Starting with the line that holds "Task: Open the Month interval dropdown", repeat each line through the last one below, exactly. Pictures stay out.

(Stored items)
::::
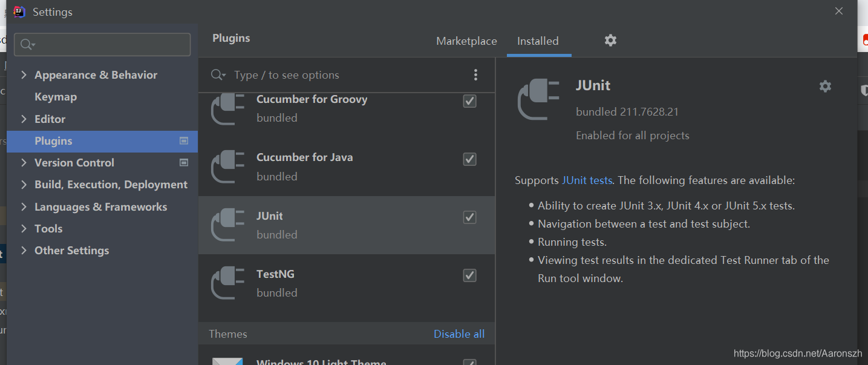Toggle the Cucumber for Java checkbox

tap(469, 159)
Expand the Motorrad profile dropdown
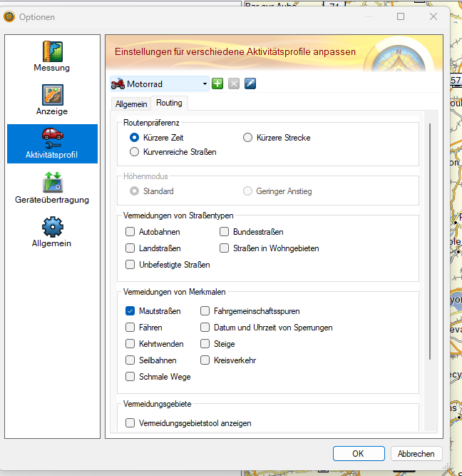This screenshot has height=476, width=462. coord(205,84)
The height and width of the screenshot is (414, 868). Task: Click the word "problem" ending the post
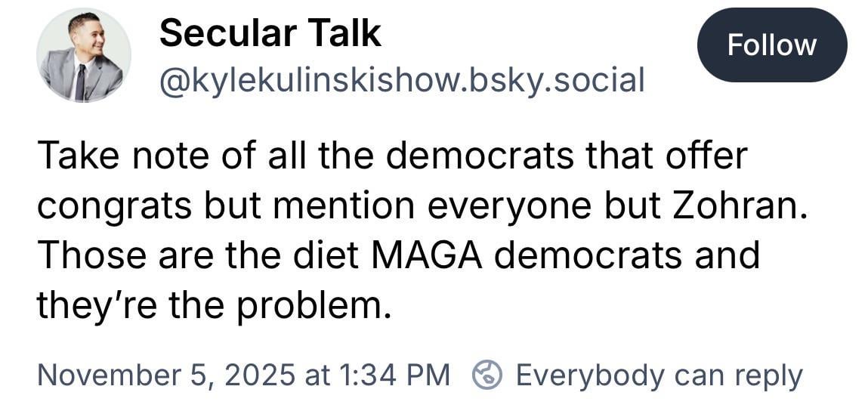click(324, 304)
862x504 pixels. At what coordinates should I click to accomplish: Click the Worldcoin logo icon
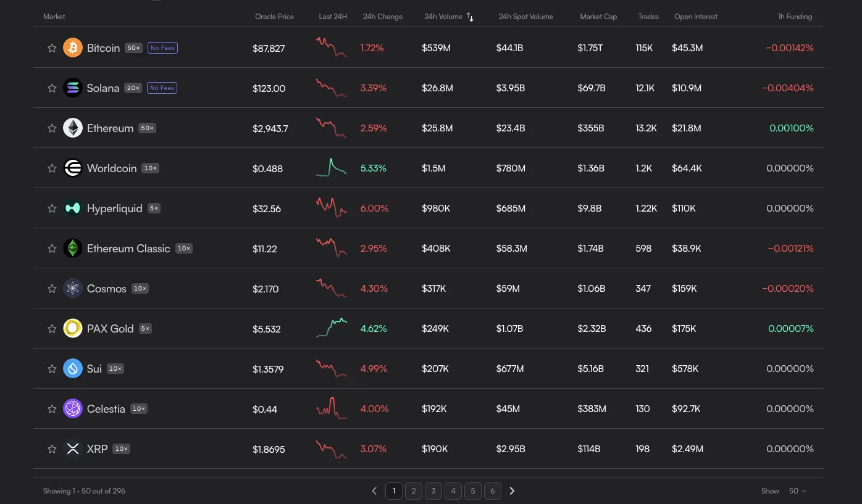point(73,168)
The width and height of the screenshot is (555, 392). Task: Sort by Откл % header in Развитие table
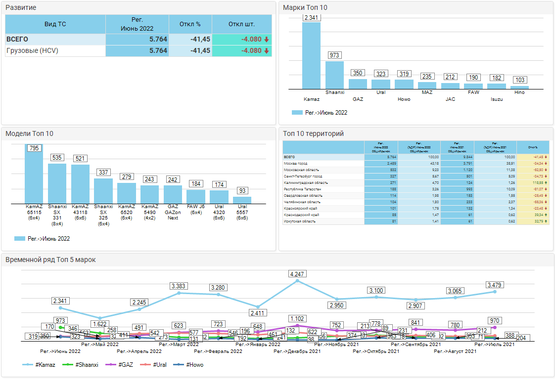pos(190,24)
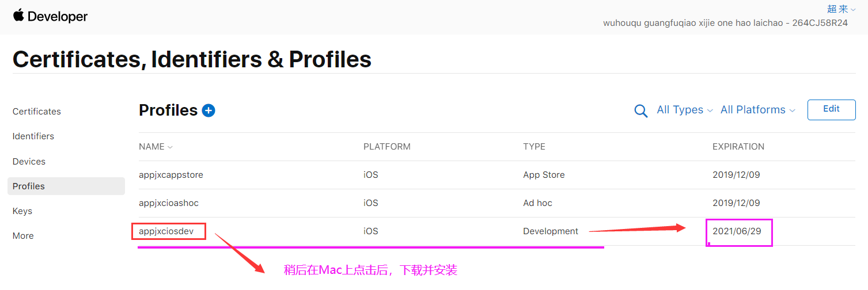Expand the All Platforms filter dropdown
Screen dimensions: 868x290
pos(757,110)

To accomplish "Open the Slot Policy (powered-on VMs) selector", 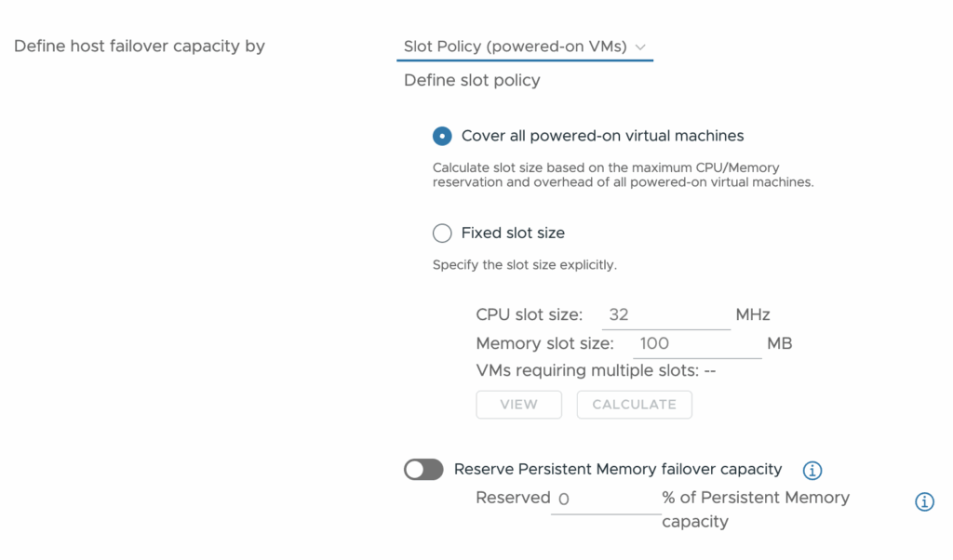I will point(525,47).
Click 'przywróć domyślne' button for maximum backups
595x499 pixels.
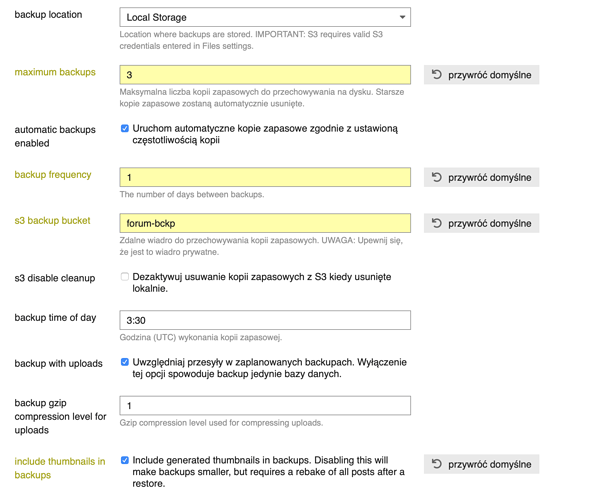[482, 75]
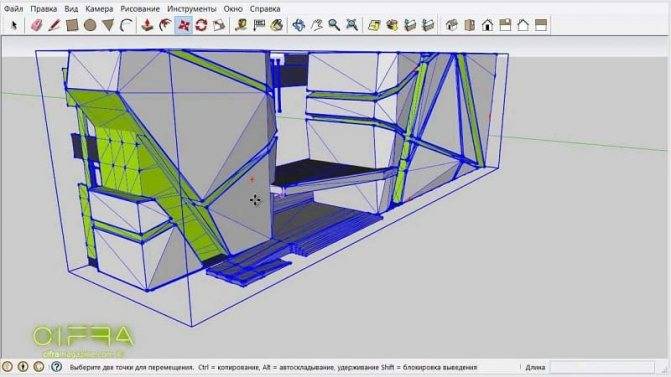Select the Arc tool
Screen dimensions: 671x377
(126, 25)
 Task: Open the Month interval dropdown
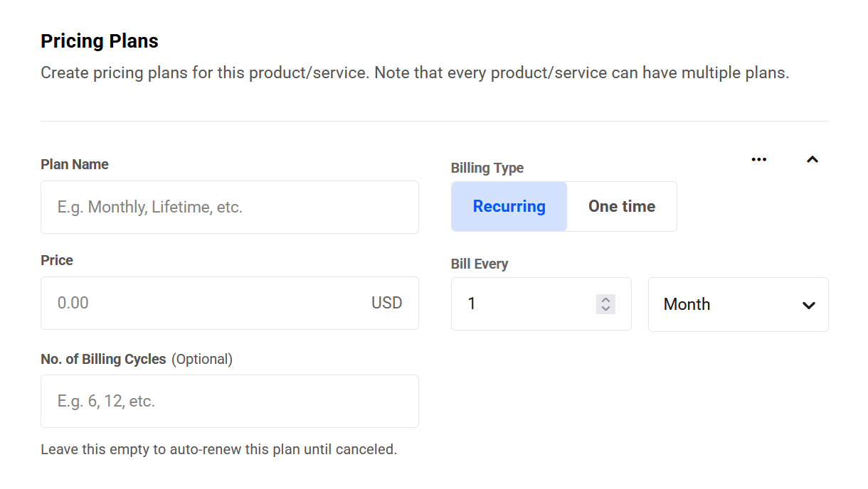pos(738,304)
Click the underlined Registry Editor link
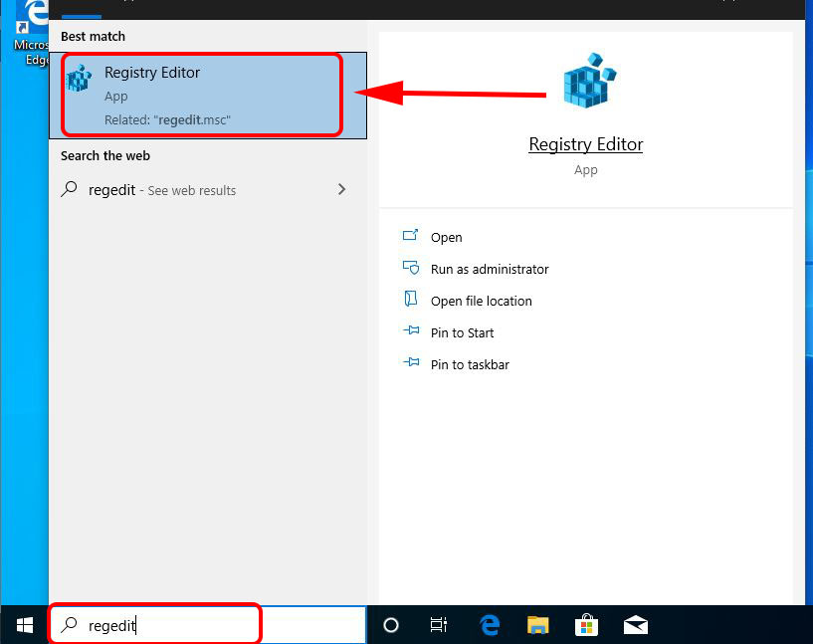The width and height of the screenshot is (813, 644). [x=586, y=144]
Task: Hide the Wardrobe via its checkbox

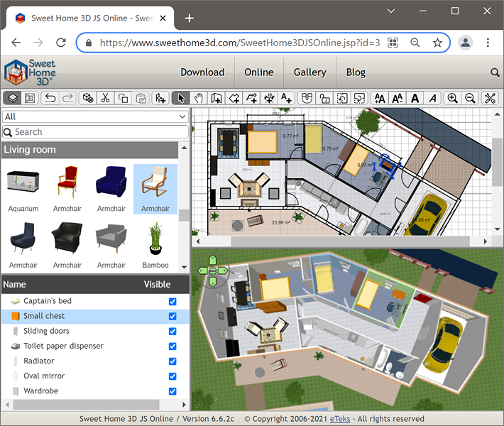Action: [x=172, y=391]
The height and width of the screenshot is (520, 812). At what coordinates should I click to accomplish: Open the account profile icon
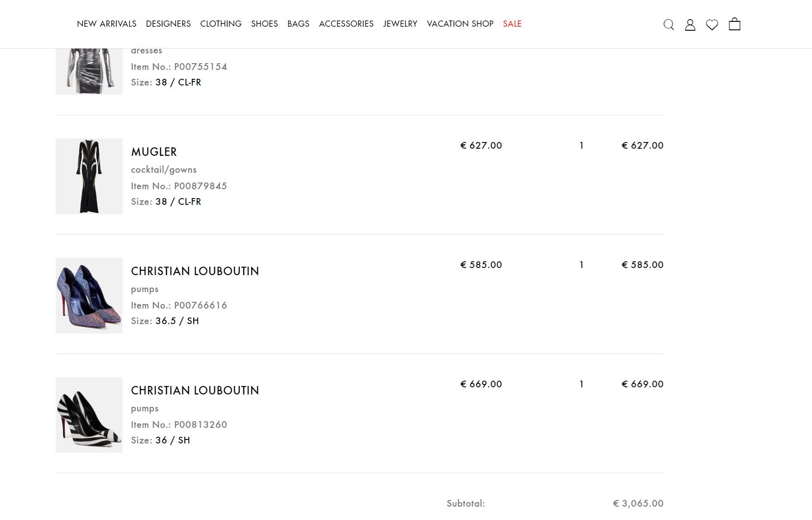[690, 24]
::::
**Reply**:
 Task: Open the Month interval dropdown
pos(738,304)
Click the underlined Registry Editor link
The width and height of the screenshot is (813, 644). [x=586, y=144]
Task: Hide the Wardrobe via its checkbox

Action: [x=172, y=391]
The height and width of the screenshot is (520, 812). At what coordinates should I click to accomplish: Open the account profile icon
[690, 24]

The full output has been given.